ArchitectureDesign

‘The Naked Beast’ by Didier Fiúz Faustino in the French countryside 

 

Marcin Szczelina

 

Portuguese architect and artist Didier Fiúza Faustino designed an art studio for Jean-Luc Moulène. The unique building, which arises from the architect’s research, was conceived among the fields of French Normandy. 

The atelier was built in the close proximity to an old farm near the village of Saint-Langis-lès-Mortagne and addresses the specific needs of Jean-Luc Moulène, who creates interdisciplinary projects and undertakes various activities during the day. For example, he is able to paint in the morning and make models a moment later. His activity is a kind of choreography of subsequent moments. Didier Fiúza Faustino created a space that is flexiable for adaptations and follow the trajectories of these choreographies depending on the artist’s needs. 

 

 

The building with a total area of 365 m2 consists of a series of blocks arranged in a regular shift. Each of these blocks has a translucent, inclined façade facing north and a roof surface finished with opaque glass. In the middle there is an open space of 265 m2 and a height of 8 m at the highest point. It is divided by an upcast into the eastern and western wing so to speak. Here the entrance door and stairs to the mezzanine with an area of 100 m2 are located. Space is in direct dialogue with the bodies that inhabit it and with the surrounding nature of the Normandy region. 

 

 

Light – both natural and artificial – plays a key role in the concept of space here. It sets different spaces to create and also more intimate areas, intended for rest and relaxation. The roof glazing is quite impressive, as it invites the sunlight to the inside during the day, and allows the building to shine from the inside out at night, establishing a dialogue with the environment. It works almost as if it was a solar panel, giving back the energy it took during the day. 

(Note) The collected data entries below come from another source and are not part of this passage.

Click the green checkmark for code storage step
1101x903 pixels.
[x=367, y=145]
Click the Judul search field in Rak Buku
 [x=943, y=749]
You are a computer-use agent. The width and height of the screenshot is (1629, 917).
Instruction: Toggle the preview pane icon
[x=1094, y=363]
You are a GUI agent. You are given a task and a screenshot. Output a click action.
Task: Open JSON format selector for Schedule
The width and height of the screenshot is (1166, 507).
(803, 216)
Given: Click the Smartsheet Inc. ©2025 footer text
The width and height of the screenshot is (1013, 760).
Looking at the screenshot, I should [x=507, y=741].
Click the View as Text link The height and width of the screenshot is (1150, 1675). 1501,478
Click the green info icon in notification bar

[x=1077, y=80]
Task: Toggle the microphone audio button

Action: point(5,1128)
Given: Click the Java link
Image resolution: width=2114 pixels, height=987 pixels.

The walls and roofs are made of prefabricated wooden coffers attached to a reinforced concrete slab and covered with a black, waterproof, rubber membrane. It creates the illusion of the building being in the shade and allows it to remain almost invisible from the outside. Its purpose is not to be seen but used. Its structure has been reduced to the basic elements necessary to the artistic practices that are performed in it.